Saved data entries:
---+---

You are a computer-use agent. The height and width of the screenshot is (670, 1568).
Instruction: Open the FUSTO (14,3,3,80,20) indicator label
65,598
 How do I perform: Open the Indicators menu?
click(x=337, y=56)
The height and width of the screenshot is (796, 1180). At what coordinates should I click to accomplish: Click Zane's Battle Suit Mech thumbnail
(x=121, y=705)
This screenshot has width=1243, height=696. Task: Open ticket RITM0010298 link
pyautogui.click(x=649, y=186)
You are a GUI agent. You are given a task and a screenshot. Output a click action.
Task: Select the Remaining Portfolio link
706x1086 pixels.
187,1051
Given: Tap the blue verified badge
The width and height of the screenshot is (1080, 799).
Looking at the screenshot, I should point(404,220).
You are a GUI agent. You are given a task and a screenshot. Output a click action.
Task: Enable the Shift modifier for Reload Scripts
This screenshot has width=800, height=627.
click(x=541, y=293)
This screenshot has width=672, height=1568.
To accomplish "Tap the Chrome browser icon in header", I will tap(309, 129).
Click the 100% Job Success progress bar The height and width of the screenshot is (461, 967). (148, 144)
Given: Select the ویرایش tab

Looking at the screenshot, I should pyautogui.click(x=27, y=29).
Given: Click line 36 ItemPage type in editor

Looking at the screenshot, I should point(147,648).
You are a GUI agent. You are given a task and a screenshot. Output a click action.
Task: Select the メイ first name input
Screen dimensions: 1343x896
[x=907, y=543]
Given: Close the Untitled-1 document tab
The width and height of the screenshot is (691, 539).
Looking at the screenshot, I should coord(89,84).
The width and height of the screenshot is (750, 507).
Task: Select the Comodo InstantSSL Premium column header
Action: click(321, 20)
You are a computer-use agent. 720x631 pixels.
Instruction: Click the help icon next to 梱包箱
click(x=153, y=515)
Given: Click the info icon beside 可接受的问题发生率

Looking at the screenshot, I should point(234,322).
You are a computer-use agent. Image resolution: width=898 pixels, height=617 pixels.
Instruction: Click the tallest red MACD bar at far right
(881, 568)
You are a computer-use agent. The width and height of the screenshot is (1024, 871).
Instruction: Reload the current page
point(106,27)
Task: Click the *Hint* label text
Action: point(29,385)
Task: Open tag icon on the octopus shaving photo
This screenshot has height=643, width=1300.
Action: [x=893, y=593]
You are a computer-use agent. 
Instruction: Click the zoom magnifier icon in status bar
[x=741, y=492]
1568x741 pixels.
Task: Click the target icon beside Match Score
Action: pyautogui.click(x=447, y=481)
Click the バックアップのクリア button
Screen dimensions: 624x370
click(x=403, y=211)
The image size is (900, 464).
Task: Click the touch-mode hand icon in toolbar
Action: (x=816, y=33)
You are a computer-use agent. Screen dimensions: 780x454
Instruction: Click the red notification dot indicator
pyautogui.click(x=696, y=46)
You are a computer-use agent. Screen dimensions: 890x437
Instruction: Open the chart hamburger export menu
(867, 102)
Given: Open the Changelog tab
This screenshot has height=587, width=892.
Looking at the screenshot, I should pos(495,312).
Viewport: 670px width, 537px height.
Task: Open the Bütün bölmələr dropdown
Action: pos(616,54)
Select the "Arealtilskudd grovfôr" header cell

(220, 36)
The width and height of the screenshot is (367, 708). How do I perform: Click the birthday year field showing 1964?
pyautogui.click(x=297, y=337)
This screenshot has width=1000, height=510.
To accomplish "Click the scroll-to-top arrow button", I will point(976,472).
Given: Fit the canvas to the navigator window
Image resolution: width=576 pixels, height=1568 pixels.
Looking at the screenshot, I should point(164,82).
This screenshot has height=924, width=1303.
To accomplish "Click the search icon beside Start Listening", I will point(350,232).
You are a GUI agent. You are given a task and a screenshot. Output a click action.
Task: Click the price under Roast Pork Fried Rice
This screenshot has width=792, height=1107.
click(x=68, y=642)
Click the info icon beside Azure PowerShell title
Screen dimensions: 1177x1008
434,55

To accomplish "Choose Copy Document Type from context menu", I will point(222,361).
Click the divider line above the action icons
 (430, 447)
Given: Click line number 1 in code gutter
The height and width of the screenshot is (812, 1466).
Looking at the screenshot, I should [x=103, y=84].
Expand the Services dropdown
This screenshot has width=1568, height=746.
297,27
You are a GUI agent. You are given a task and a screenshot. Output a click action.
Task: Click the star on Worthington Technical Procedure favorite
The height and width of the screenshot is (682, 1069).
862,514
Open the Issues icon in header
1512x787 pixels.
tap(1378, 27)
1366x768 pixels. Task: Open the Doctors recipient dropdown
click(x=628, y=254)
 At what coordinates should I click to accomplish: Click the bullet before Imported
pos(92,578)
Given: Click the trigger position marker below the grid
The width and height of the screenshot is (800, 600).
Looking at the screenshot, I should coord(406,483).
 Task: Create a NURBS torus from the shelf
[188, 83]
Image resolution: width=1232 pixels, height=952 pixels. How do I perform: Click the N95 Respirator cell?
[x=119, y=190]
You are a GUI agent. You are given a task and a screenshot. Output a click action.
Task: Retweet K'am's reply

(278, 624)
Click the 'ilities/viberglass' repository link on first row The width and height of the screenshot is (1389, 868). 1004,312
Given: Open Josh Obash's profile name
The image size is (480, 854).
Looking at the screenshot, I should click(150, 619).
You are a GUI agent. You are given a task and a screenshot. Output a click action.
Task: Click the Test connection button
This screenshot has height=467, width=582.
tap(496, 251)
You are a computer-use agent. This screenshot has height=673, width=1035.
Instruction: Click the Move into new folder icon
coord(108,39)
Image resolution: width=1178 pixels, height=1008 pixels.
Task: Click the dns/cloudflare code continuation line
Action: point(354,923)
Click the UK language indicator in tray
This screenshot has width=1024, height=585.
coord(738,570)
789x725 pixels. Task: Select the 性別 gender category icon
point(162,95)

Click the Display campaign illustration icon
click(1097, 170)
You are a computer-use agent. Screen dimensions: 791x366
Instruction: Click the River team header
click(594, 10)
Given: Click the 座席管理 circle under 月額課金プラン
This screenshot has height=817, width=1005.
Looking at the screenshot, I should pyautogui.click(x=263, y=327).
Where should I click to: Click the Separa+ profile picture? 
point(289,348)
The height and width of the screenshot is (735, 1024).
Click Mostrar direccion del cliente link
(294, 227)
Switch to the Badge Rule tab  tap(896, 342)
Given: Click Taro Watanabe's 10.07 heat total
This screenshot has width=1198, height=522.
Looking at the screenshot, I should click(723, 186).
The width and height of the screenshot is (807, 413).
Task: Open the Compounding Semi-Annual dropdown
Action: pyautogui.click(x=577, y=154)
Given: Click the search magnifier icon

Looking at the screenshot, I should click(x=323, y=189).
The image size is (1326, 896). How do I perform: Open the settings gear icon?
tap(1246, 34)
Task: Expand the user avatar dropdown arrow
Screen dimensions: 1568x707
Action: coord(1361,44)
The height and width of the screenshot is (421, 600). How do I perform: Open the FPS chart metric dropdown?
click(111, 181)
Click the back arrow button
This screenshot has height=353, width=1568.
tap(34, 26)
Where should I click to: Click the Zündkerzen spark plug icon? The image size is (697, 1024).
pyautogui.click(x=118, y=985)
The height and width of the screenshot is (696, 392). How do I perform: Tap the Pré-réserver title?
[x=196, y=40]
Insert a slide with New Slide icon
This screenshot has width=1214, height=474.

---+---

Find the word "Expand" in the records. Copy every line it appears in.

▶ **Result for this task**
Expand the Services dropdown
Task: Expand the user avatar dropdown arrow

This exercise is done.